(Stored items)

————————

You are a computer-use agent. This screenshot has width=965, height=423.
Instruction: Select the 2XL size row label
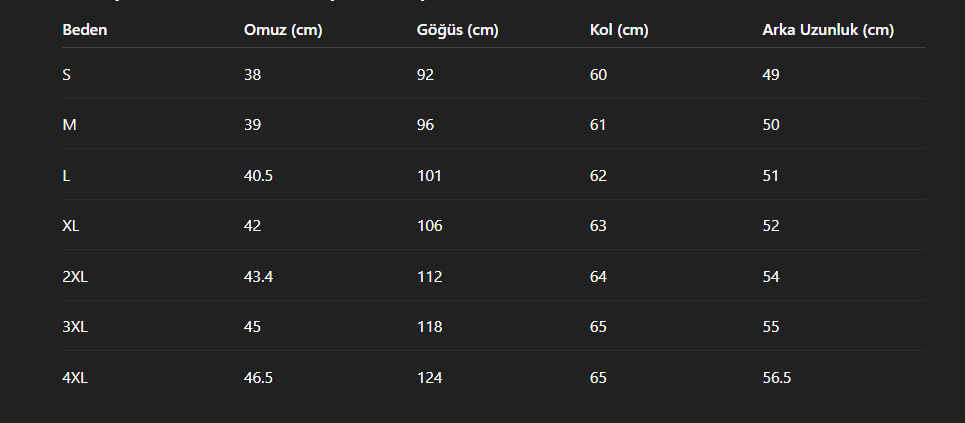74,276
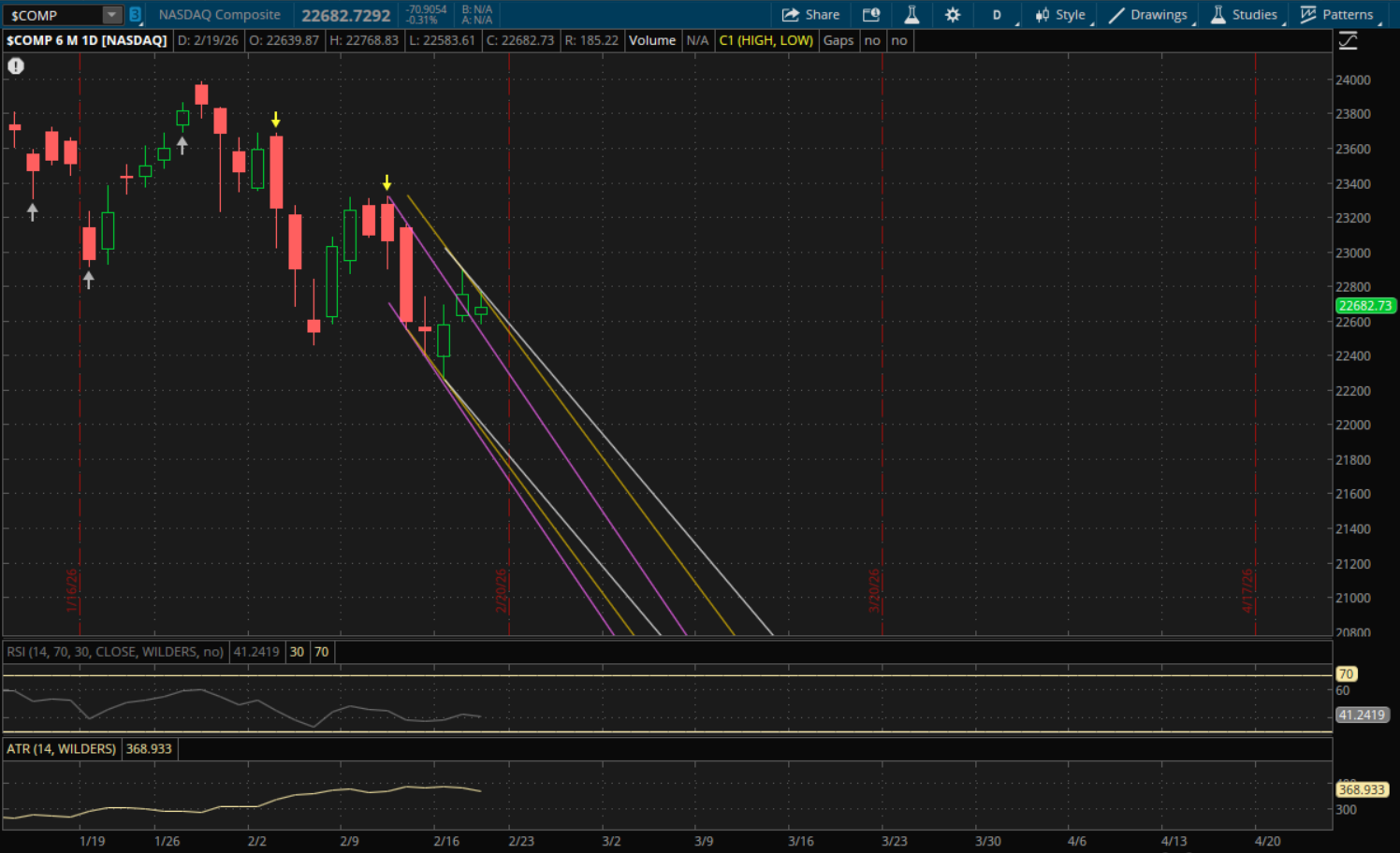Click the Share button
The height and width of the screenshot is (853, 1400).
[x=810, y=15]
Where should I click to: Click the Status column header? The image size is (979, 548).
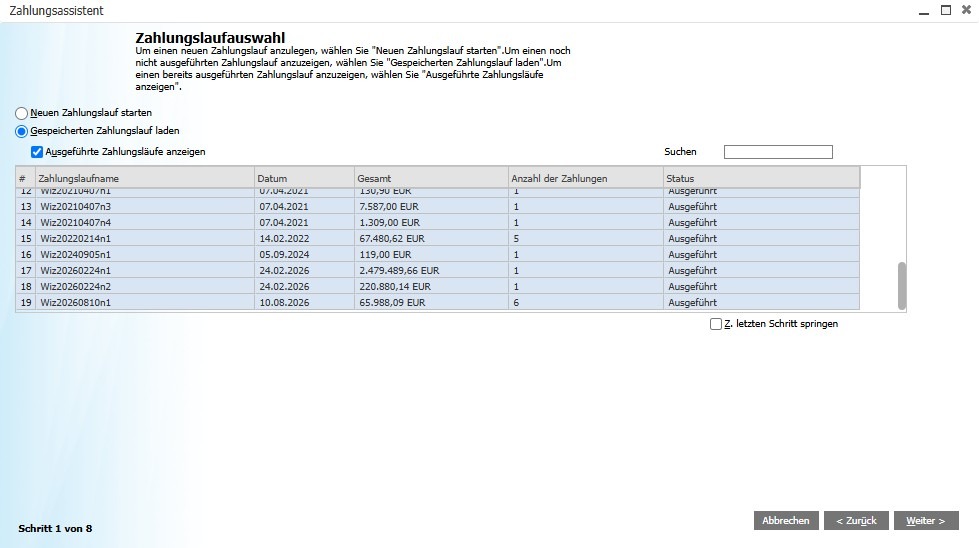coord(762,179)
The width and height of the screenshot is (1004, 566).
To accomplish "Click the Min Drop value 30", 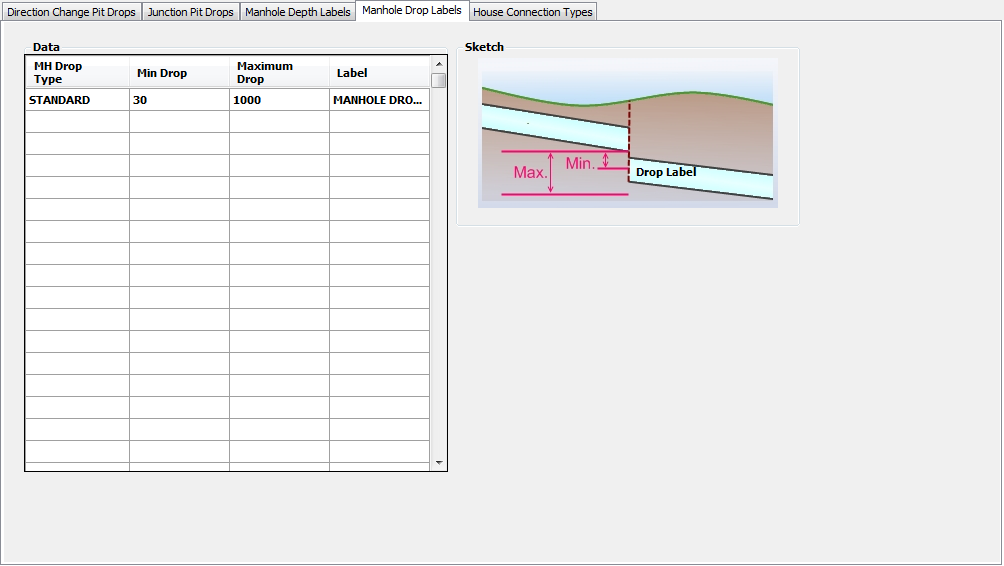I will pyautogui.click(x=179, y=100).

————————

▶ [What you should do] Copy word for word each line of the data above, from the first through the one containing "The width and", and include no pictures.

▶ [Exercise solution]
You are a computer-use agent. This screenshot has width=965, height=423.
Instruction: Select the 2XL size row label
74,276
Click the Share button
The height and width of the screenshot is (853, 1400).
[x=810, y=15]
Where should I click to: Click the Status column header? The image size is (979, 548).
coord(762,179)
The width and height of the screenshot is (1004, 566).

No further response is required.